◆ **Task objective**: Format the lines below as a JSON list of strings, one string per line, leaving out blank lines.

Extracted data entries

----

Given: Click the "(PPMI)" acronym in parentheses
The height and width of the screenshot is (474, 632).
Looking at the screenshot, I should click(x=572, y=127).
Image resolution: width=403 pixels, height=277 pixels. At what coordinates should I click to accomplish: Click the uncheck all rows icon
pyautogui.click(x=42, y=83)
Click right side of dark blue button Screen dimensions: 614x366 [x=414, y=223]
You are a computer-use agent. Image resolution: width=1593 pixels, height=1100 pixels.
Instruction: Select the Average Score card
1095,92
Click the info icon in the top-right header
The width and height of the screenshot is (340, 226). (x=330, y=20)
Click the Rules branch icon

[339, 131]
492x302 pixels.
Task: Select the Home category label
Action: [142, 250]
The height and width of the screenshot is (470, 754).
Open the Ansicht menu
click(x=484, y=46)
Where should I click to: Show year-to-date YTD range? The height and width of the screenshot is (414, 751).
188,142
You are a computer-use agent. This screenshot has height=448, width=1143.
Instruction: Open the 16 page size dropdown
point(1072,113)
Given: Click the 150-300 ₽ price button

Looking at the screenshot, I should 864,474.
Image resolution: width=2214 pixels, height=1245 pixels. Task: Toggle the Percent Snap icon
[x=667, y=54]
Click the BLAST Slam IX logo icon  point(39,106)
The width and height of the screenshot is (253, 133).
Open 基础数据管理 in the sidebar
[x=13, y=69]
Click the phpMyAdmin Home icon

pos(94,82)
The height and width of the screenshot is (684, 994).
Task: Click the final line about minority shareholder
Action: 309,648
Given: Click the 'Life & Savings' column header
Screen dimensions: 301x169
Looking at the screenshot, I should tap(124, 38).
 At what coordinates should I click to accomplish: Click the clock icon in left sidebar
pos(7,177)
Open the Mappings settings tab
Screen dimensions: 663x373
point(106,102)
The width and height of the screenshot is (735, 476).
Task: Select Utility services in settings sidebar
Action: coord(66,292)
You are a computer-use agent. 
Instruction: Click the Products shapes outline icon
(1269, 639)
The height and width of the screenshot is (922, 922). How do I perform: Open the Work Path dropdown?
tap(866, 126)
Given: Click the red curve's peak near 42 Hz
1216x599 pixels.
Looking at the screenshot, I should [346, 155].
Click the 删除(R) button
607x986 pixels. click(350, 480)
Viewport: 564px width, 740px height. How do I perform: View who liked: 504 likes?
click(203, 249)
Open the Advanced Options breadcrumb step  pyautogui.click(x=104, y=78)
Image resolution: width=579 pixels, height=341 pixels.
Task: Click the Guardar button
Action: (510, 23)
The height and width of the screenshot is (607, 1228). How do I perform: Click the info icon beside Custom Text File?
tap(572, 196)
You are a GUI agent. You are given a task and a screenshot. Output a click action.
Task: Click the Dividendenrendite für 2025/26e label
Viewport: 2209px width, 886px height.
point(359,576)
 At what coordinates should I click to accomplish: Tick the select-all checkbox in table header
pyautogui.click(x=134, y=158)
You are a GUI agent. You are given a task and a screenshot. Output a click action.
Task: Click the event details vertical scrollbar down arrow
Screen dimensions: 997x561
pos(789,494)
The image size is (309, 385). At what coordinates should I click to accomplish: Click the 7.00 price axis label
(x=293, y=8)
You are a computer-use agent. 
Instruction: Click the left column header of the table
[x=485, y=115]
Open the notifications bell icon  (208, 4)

----

◆ **Answer to this problem**:
[
  "Given: Click the \"(PPMI)\" acronym in parentheses",
  "The height and width of the screenshot is (474, 632).",
  "Looking at the screenshot, I should click(x=572, y=127).",
  "Image resolution: width=403 pixels, height=277 pixels. At what coordinates should I click to accomplish: Click the uncheck all rows icon",
  "pyautogui.click(x=42, y=83)",
  "Click right side of dark blue button Screen dimensions: 614x366 [x=414, y=223]",
  "You are a computer-use agent. Image resolution: width=1593 pixels, height=1100 pixels.",
  "Instruction: Select the Average Score card",
  "1095,92",
  "Click the info icon in the top-right header",
  "The width and height of the screenshot is (340, 226). (x=330, y=20)",
  "Click the Rules branch icon",
  "[339, 131]",
  "492x302 pixels.",
  "Task: Select the Home category label",
  "Action: [142, 250]",
  "The height and width of the screenshot is (470, 754).",
  "Open the Ansicht menu",
  "click(x=484, y=46)",
  "Where should I click to: Show year-to-date YTD range? The height and width of the screenshot is (414, 751).",
  "188,142",
  "You are a computer-use agent. This screenshot has height=448, width=1143.",
  "Instruction: Open the 16 page size dropdown",
  "point(1072,113)",
  "Given: Click the 150-300 ₽ price button",
  "Looking at the screenshot, I should 864,474.",
  "Image resolution: width=2214 pixels, height=1245 pixels. Task: Toggle the Percent Snap icon",
  "[x=667, y=54]",
  "Click the BLAST Slam IX logo icon  point(39,106)",
  "The width and height of the screenshot is (253, 133).",
  "Open 基础数据管理 in the sidebar",
  "[x=13, y=69]",
  "Click the phpMyAdmin Home icon",
  "pos(94,82)",
  "The height and width of the screenshot is (684, 994).",
  "Task: Click the final line about minority shareholder",
  "Action: 309,648",
  "Given: Click the 'Life & Savings' column header",
  "Screen dimensions: 301x169",
  "Looking at the screenshot, I should tap(124, 38).",
  " At what coordinates should I click to accomplish: Click the clock icon in left sidebar",
  "pos(7,177)",
  "Open the Mappings settings tab",
  "Screen dimensions: 663x373",
  "point(106,102)",
  "The width and height of the screenshot is (735, 476).",
  "Task: Select Utility services in settings sidebar",
  "Action: coord(66,292)",
  "You are a computer-use agent. ",
  "Instruction: Click the Products shapes outline icon",
  "(1269, 639)",
  "The height and width of the screenshot is (922, 922). How do I perform: Open the Work Path dropdown?",
  "tap(866, 126)",
  "Given: Click the red curve's peak near 42 Hz",
  "1216x599 pixels.",
  "Looking at the screenshot, I should [346, 155].",
  "Click the 删除(R) button",
  "607x986 pixels. click(350, 480)",
  "Viewport: 564px width, 740px height. How do I perform: View who liked: 504 likes?",
  "click(203, 249)",
  "Open the Advanced Options breadcrumb step  pyautogui.click(x=104, y=78)",
  "Image resolution: width=579 pixels, height=341 pixels.",
  "Task: Click the Guardar button",
  "Action: (510, 23)",
  "The height and width of the screenshot is (607, 1228). How do I perform: Click the info icon beside Custom Text File?",
  "tap(572, 196)",
  "You are a GUI agent. You are given a task and a screenshot. Output a click action.",
  "Task: Click the Dividendenrendite für 2025/26e label",
  "Viewport: 2209px width, 886px height.",
  "point(359,576)",
  " At what coordinates should I click to accomplish: Tick the select-all checkbox in table header",
  "pyautogui.click(x=134, y=158)",
  "You are a GUI agent. You are given a task and a screenshot. Output a click action.",
  "Task: Click the event details vertical scrollbar down arrow",
  "Screen dimensions: 997x561",
  "pos(789,494)",
  "The image size is (309, 385). At what coordinates should I click to accomplish: Click the 7.00 price axis label",
  "(x=293, y=8)",
  "You are a computer-use agent. ",
  "Instruction: Click the left column header of the table",
  "[x=485, y=115]",
  "Open the notifications bell icon  (208, 4)"
]